The task:
The complete listing should be transcribed precisely.

Extracted records:
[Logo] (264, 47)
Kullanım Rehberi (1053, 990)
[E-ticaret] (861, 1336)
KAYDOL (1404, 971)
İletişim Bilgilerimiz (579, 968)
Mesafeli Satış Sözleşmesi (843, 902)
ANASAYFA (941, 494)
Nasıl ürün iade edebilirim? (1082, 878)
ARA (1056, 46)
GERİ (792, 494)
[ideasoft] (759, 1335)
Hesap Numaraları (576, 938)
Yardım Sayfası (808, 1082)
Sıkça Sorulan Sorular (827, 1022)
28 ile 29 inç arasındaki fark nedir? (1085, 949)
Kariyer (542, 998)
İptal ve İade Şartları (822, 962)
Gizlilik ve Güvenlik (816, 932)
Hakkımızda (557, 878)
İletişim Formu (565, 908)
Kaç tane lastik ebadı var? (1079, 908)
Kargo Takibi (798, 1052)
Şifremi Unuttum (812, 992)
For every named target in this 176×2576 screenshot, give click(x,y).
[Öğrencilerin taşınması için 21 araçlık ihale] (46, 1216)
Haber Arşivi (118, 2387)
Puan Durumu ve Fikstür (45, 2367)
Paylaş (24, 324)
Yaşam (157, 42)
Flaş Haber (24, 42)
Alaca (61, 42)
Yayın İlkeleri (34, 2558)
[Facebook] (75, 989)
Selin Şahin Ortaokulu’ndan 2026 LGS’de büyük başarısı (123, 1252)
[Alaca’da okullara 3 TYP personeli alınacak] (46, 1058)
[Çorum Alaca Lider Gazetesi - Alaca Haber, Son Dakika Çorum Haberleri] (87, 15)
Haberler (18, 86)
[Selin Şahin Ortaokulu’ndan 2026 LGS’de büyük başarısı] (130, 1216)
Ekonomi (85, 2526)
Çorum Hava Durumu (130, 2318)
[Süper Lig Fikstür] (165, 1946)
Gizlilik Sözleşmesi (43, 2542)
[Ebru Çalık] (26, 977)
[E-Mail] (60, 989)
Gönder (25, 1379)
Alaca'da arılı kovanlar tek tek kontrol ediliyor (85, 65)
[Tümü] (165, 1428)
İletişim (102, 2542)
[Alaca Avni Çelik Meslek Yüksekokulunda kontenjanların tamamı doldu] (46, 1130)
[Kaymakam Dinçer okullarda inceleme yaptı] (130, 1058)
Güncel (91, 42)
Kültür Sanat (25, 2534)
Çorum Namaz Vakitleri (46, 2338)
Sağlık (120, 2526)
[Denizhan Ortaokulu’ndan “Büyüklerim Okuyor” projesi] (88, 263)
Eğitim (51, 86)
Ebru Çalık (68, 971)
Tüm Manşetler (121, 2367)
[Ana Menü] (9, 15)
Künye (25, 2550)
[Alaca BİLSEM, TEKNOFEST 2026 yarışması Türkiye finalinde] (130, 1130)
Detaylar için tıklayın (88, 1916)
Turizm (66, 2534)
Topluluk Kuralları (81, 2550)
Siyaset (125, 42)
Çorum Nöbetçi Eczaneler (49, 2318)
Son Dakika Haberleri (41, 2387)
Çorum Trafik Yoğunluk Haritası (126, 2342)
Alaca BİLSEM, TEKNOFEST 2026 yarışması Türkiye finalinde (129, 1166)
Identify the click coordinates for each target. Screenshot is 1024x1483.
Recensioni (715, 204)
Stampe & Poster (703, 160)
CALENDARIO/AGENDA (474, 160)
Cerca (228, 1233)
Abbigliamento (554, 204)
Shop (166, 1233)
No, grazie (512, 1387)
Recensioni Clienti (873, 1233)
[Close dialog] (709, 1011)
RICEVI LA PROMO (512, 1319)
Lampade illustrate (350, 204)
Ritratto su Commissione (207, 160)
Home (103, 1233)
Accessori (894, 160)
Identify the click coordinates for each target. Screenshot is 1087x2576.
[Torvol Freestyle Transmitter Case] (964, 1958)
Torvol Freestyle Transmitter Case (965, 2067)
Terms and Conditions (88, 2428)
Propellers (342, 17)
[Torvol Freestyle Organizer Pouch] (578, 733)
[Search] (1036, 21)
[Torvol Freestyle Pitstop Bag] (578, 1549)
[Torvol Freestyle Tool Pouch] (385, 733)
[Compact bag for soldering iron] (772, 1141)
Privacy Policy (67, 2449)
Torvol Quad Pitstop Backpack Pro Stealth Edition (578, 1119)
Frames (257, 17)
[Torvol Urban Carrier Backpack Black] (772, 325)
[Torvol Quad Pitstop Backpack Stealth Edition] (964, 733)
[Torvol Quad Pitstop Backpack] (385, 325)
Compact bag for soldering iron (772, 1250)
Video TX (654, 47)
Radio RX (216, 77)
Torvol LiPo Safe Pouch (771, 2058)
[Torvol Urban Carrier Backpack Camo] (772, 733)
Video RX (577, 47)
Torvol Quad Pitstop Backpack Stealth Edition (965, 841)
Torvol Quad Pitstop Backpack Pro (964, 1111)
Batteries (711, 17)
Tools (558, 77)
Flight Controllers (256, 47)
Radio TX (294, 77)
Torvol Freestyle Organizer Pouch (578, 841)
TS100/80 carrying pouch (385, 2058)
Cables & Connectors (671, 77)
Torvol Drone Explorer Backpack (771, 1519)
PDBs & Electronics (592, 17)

Response:
[Logo] (264, 47)
Kullanım Rehberi (1053, 990)
[E-ticaret] (861, 1336)
KAYDOL (1404, 971)
İletişim Bilgilerimiz (579, 968)
Mesafeli Satış Sözleşmesi (843, 902)
ANASAYFA (941, 494)
Nasıl ürün iade edebilirim? (1082, 878)
ARA (1056, 46)
GERİ (792, 494)
[ideasoft] (759, 1335)
Hesap Numaraları (576, 938)
Yardım Sayfası (808, 1082)
Sıkça Sorulan Sorular (827, 1022)
28 ile 29 inç arasındaki fark nedir? (1085, 949)
Kariyer (542, 998)
İptal ve İade Şartları (822, 962)
Gizlilik ve Güvenlik (816, 932)
Hakkımızda (557, 878)
İletişim Formu (565, 908)
Kaç tane lastik ebadı var? (1079, 908)
Kargo Takibi (798, 1052)
Şifremi Unuttum (812, 992)
For every named target in this 176×2576 screenshot, give click(x,y).
[Öğrencilerin taşınması için 21 araçlık ihale] (46, 1216)
Haber Arşivi (118, 2387)
Puan Durumu ve Fikstür (45, 2367)
Paylaş (24, 324)
Yaşam (157, 42)
Flaş Haber (24, 42)
Alaca (61, 42)
Yayın İlkeleri (34, 2558)
[Facebook] (75, 989)
Selin Şahin Ortaokulu’ndan 2026 LGS’de büyük başarısı (123, 1252)
[Alaca’da okullara 3 TYP personeli alınacak] (46, 1058)
[Çorum Alaca Lider Gazetesi - Alaca Haber, Son Dakika Çorum Haberleri] (87, 15)
Haberler (18, 86)
[Selin Şahin Ortaokulu’ndan 2026 LGS’de büyük başarısı] (130, 1216)
Ekonomi (85, 2526)
Çorum Hava Durumu (130, 2318)
[Süper Lig Fikstür] (165, 1946)
Gizlilik Sözleşmesi (43, 2542)
[Ebru Çalık] (26, 977)
[E-Mail] (60, 989)
Gönder (25, 1379)
Alaca'da arılı kovanlar tek tek kontrol ediliyor (85, 65)
[Tümü] (165, 1428)
İletişim (102, 2542)
[Alaca Avni Çelik Meslek Yüksekokulunda kontenjanların tamamı doldu] (46, 1130)
[Kaymakam Dinçer okullarda inceleme yaptı] (130, 1058)
Güncel (91, 42)
Kültür Sanat (25, 2534)
Çorum Namaz Vakitleri (46, 2338)
Sağlık (120, 2526)
[Denizhan Ortaokulu’ndan “Büyüklerim Okuyor” projesi] (88, 263)
Eğitim (51, 86)
Ebru Çalık (68, 971)
Tüm Manşetler (121, 2367)
[Ana Menü] (9, 15)
Künye (25, 2550)
[Alaca BİLSEM, TEKNOFEST 2026 yarışması Türkiye finalinde] (130, 1130)
Detaylar için tıklayın (88, 1916)
Turizm (66, 2534)
Topluluk Kuralları (81, 2550)
Siyaset (125, 42)
Çorum Nöbetçi Eczaneler (49, 2318)
Son Dakika Haberleri (41, 2387)
Çorum Trafik Yoğunluk Haritası (126, 2342)
Alaca BİLSEM, TEKNOFEST 2026 yarışması Türkiye finalinde (129, 1166)
Identify the click coordinates for each target. Screenshot is 1024x1483.
Recensioni (715, 204)
Stampe & Poster (703, 160)
CALENDARIO/AGENDA (474, 160)
Cerca (228, 1233)
Abbigliamento (554, 204)
Shop (166, 1233)
No, grazie (512, 1387)
Recensioni Clienti (873, 1233)
[Close dialog] (709, 1011)
RICEVI LA PROMO (512, 1319)
Lampade illustrate (350, 204)
Ritratto su Commissione (207, 160)
Home (103, 1233)
Accessori (894, 160)
Identify the click coordinates for each target. Screenshot is 1087x2576.
[Torvol Freestyle Transmitter Case] (964, 1958)
Torvol Freestyle Transmitter Case (965, 2067)
Terms and Conditions (88, 2428)
Propellers (342, 17)
[Torvol Freestyle Organizer Pouch] (578, 733)
[Search] (1036, 21)
[Torvol Freestyle Pitstop Bag] (578, 1549)
[Torvol Freestyle Tool Pouch] (385, 733)
[Compact bag for soldering iron] (772, 1141)
Privacy Policy (67, 2449)
Torvol Quad Pitstop Backpack Pro Stealth Edition (578, 1119)
Frames (257, 17)
[Torvol Urban Carrier Backpack Black] (772, 325)
[Torvol Quad Pitstop Backpack Stealth Edition] (964, 733)
[Torvol Quad Pitstop Backpack] (385, 325)
Compact bag for soldering iron (772, 1250)
Video TX (654, 47)
Radio RX (216, 77)
Torvol LiPo Safe Pouch (771, 2058)
[Torvol Urban Carrier Backpack Camo] (772, 733)
Video RX (577, 47)
Torvol Quad Pitstop Backpack Stealth Edition (965, 841)
Torvol Quad Pitstop Backpack Pro (964, 1111)
Batteries (711, 17)
Tools (558, 77)
Flight Controllers (256, 47)
Radio TX (294, 77)
Torvol Freestyle Organizer Pouch (578, 841)
TS100/80 carrying pouch (385, 2058)
Cables & Connectors (671, 77)
Torvol Drone Explorer Backpack (771, 1519)
PDBs & Electronics (592, 17)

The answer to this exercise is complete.